Saved data entries
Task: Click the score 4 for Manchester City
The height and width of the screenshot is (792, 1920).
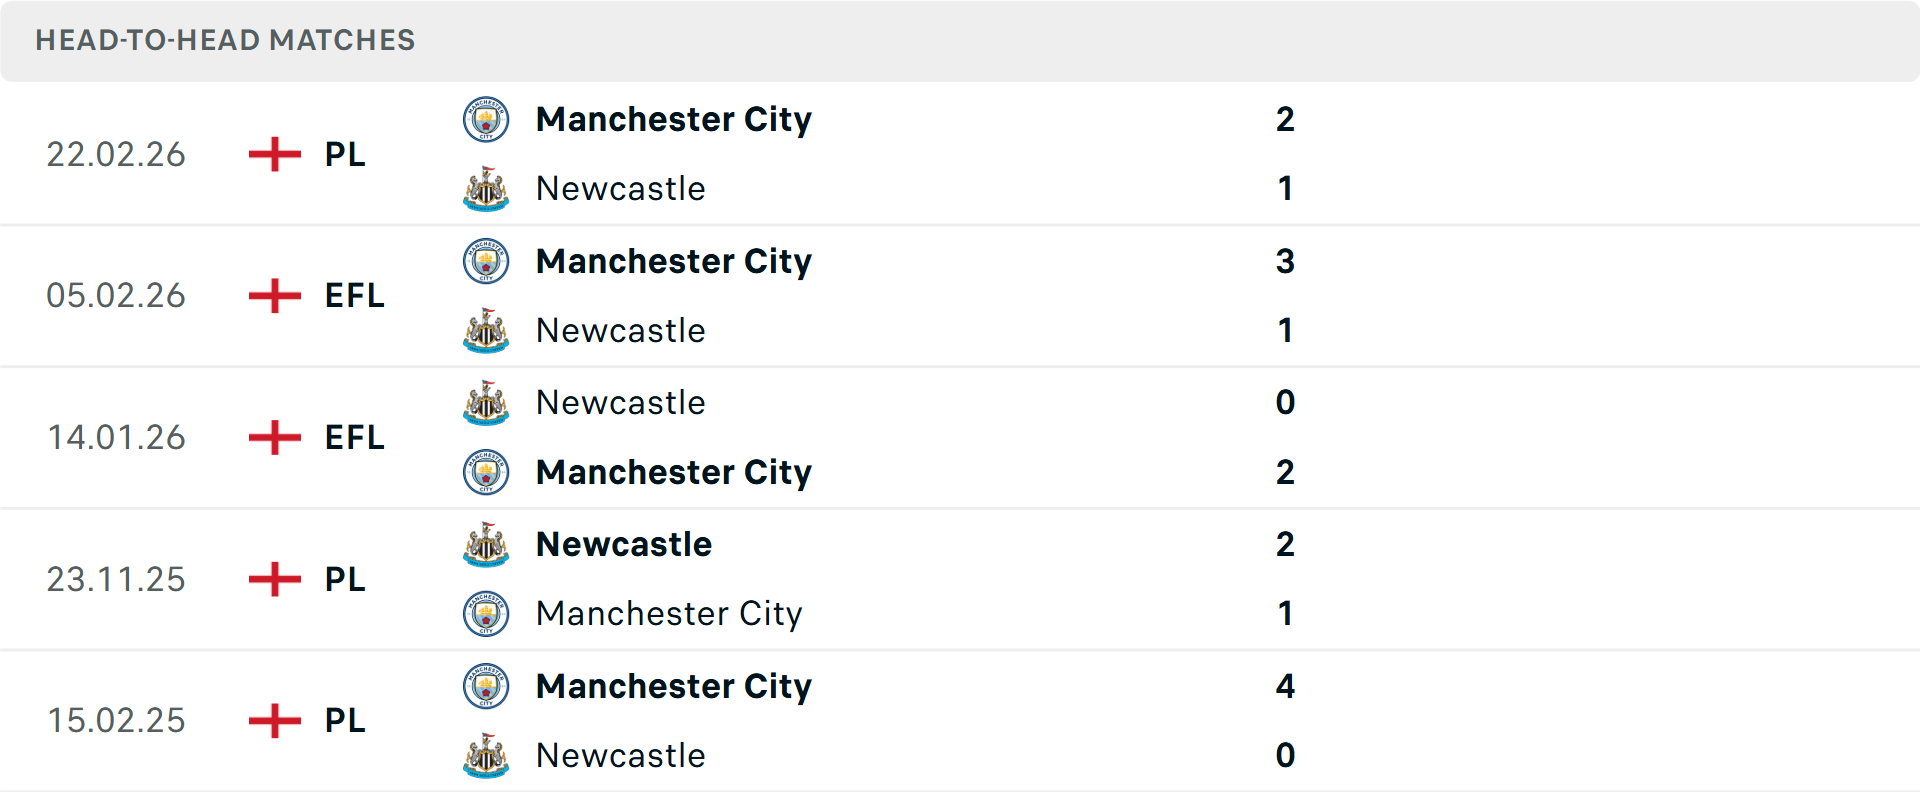Action: point(1286,687)
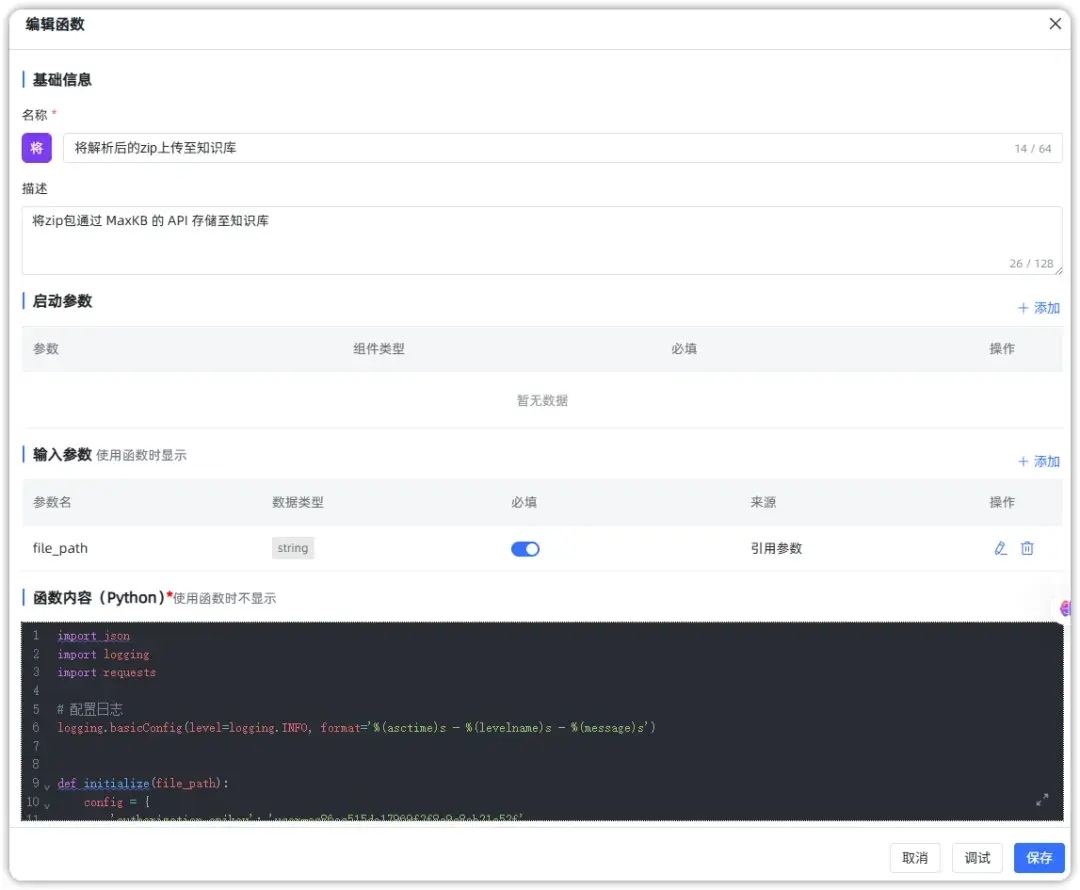The image size is (1080, 890).
Task: Toggle the 必填 switch for file_path
Action: point(525,548)
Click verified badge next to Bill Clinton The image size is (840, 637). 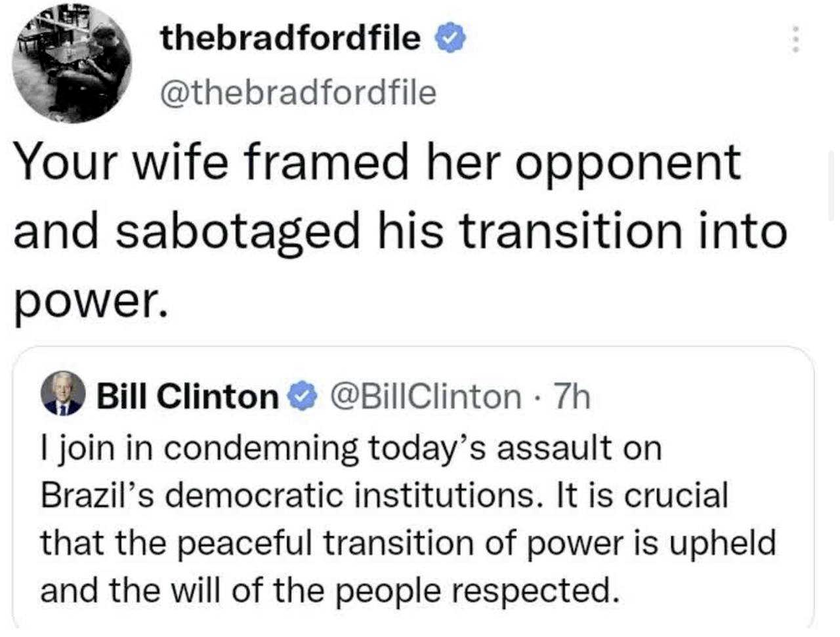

* Instruction *
Print every line of the material above verbatim, omitting the pictures.

* Finished answer *
Task: Click the score 4 for Manchester City
The height and width of the screenshot is (792, 1920).
Action: point(1286,687)
The image size is (1080, 890).
Task: Toggle the 必填 switch for file_path
Action: point(525,548)
Click verified badge next to Bill Clinton The image size is (840, 637). 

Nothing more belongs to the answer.